Chapitre 11. – L’Ukraine, théâtre de la guerre 3.0

Guerre psychologique en Ukraine

David Colon évoque dans ce chapitre le théâtre d’opérations ukrainien. Il explique notamment l’irruption des acteurs privés (GAFAM) dans cette guerre. À l’image d’Elon Musk qui met à disposition les stations Starlink pour permettre à des drones ukrainiens de guider l’artillerie et de bombarder les troupes russes (déjà évoqué dans le compte rendu sur l’internet russe). D’autres ingrédients numériques (objets connectés, outils d’intelligence artificielle) font que cette guerre pourrait être nommée la première guerre 3.0.

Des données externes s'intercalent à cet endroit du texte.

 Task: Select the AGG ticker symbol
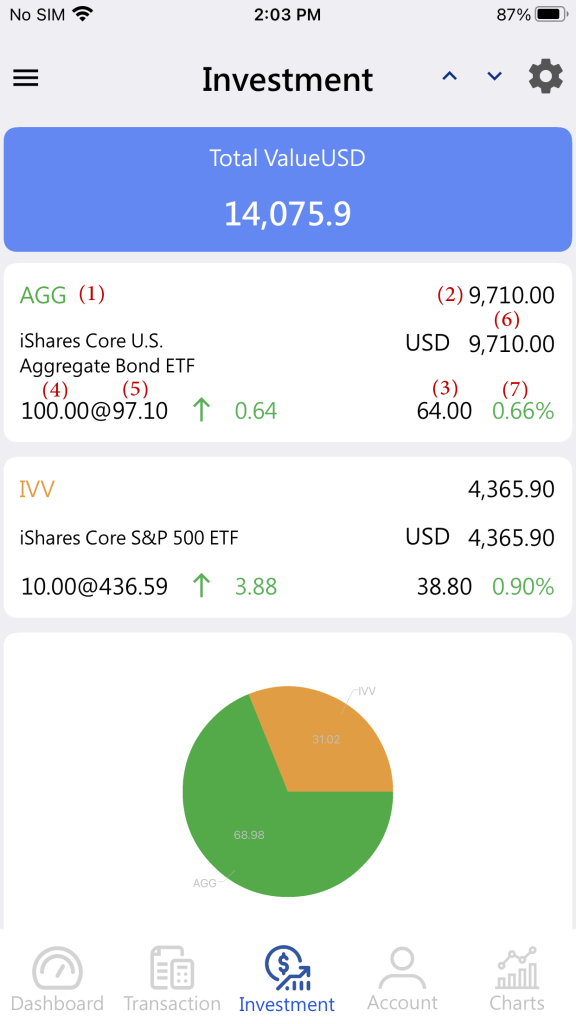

Sphère informationnelle russe

Poutine a perdu la guerre du narratif en Occident. Des acteurs de la société civile comme bellingcat ont apporté leur force de frappe dans la recherche de la vérité. Mais le maitre du Kremlin a soigneusement verrouillé sa propre sphère informationnelle. En outre, la suspension de la diffusion de RT et de Sputnik dans les pays de l’Union européenne est toute relative. On peut toujours utiliser un VPN pour se connecter aux sites, ou accéder à des sites miroirs. De plus, le camp russe utilise abondamment la technique du détournement cognitif (gaslighting ou gas-lighting) pour noyer le poisson. Chaque vérité dérangeante est noyée par une diffusion massive de théorie du complot. Enfin, les Russes utilisent des outils d’intelligence artificielle pour construire de faux éléments de communication plus vrais que nature. C’est ce que l’on appelle des communications folles ou MadComs.

Infocalypse

Si les auteurs de science-fiction ont longtemps été obsédés par la prise du pouvoir par des robots (robocalypse), il apparait comme plus vraisemblable une pollution massive par des systèmes automatisés (infocalypse) nous empêchant de discerner le vrai du faux. Bienvenu dans la guerre psychologique !

Quatrième et dernière partie de la note de lecture : La guerre cognitive !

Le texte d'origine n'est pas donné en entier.